Researchers have proposed a new set of priorities for quality metrics in primary care, saying that the current processes actually result in poorer quality of care.

Previous surveys that have assessed the prevalence of patient burnout have produced mixed results, but the researchers of this new study in Annals of Family Medicine suggest changing the quality metrics would be beneficial to physicians’ well-being.

“Well-aligned quality measures for primary care should promote accountable performance and boost clinicians’ motivation by rewarding them for managing complexity, solving problems, and thinking creatively when addressing the unique circumstances of each patient,” Richard A. Young, MD, associate program director and director of research, John Peter Smith Hospital Family Medicine Residency Program, Fort Worth, Texas, and colleagues wrote. “Instead, misaligned [quality improvement] metrics and other mandates [such] as EHRs have contributed to burnout among physicians, especially those in primary care, causing some to advocate for the Quadruple Aim by adding the goal of enhancing professional satisfaction and well-being to the Triple Aim. Most importantly, many primary care physicians believe the existing metrics may paradoxically encourage poor quality of care.”

According to researchers, traditional quality improvement processes applied to linear mechanical systems, such as isolated single-disease care, are not appropriate for nonlinear, complex adaptive systems, such as primary care, because of differences in care processes, outcome goals, and the validity of summative quality scorecards.

Young and colleagues new proposed priorities include: qualitative reviews of care patterns, practice infrastructure and intrapractice relationships that are led by peers; outcomes focused on the patients, eg, days of avoidable disability; attributes of primary care associated with lower costs and better outcomes;less priority on patient satisfaction scores; metrics that garner avoidance of excessive testing or treatment; quality goals not based on strict targets; and patient-centered reporting.
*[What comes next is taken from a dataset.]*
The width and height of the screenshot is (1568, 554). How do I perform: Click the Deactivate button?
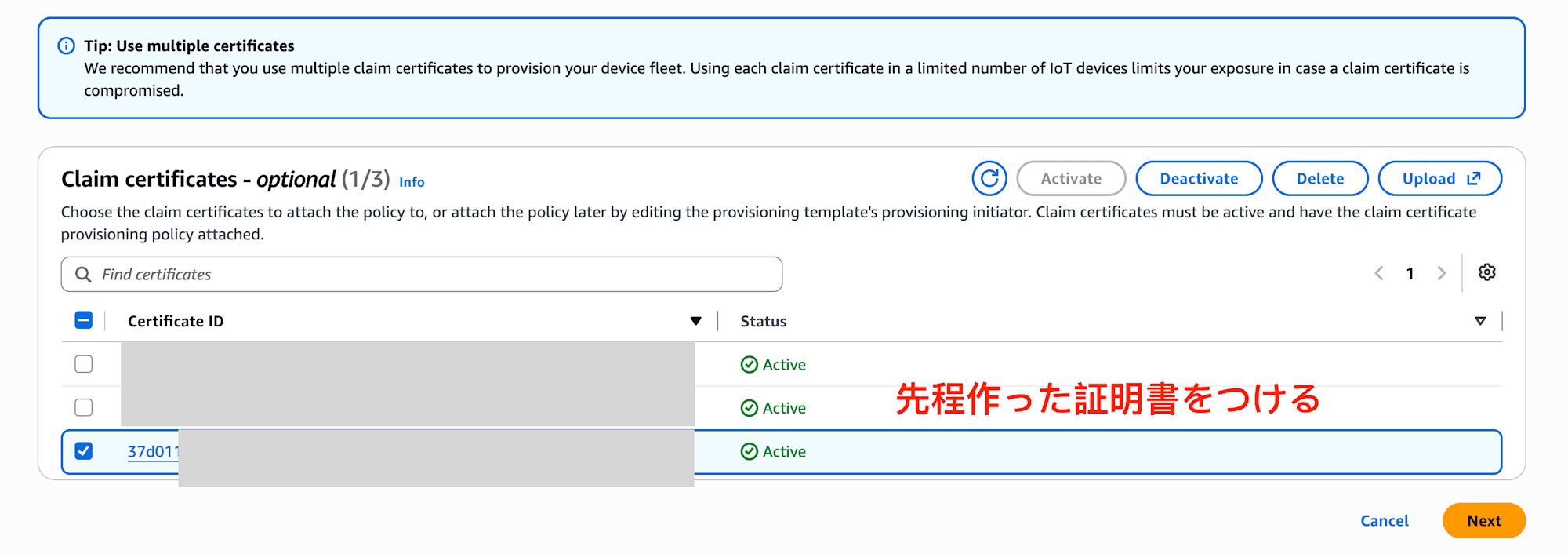click(1199, 179)
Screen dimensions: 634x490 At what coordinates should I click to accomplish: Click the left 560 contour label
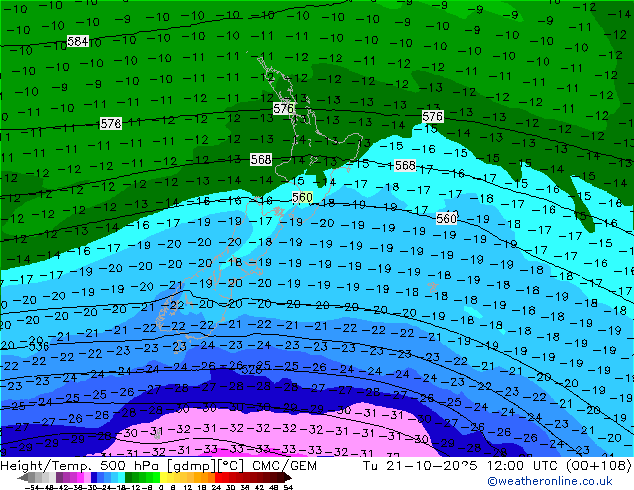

“At its heart, traditional [quality improvement] assumes there is a definitive and measurable right answer in a given situation. In contrast, primary care physicians often deliver high-value care by doing the best they can with the patient care cards they are dealt, knowing that perfection will never be achieved,” Young and colleagues wrote. “Adaptability rather than standardization should be the cornerstone of complex primary care and chronic disease care. The national trends of rigid metrics and simplistic noncomprehensive scorecards must be reversed for primary care to do an even better job of delivering better patient care at a lower cost. At a minimum, measures that better respect the complexity and value of primary care would help promote the sustainable primary care workforce that is desperately needed.” – by Janel Miller

Disclosure: Young reports no relevant financial disclosures. Please see the study for a full list of the other researchers’ relevant financial disclosures.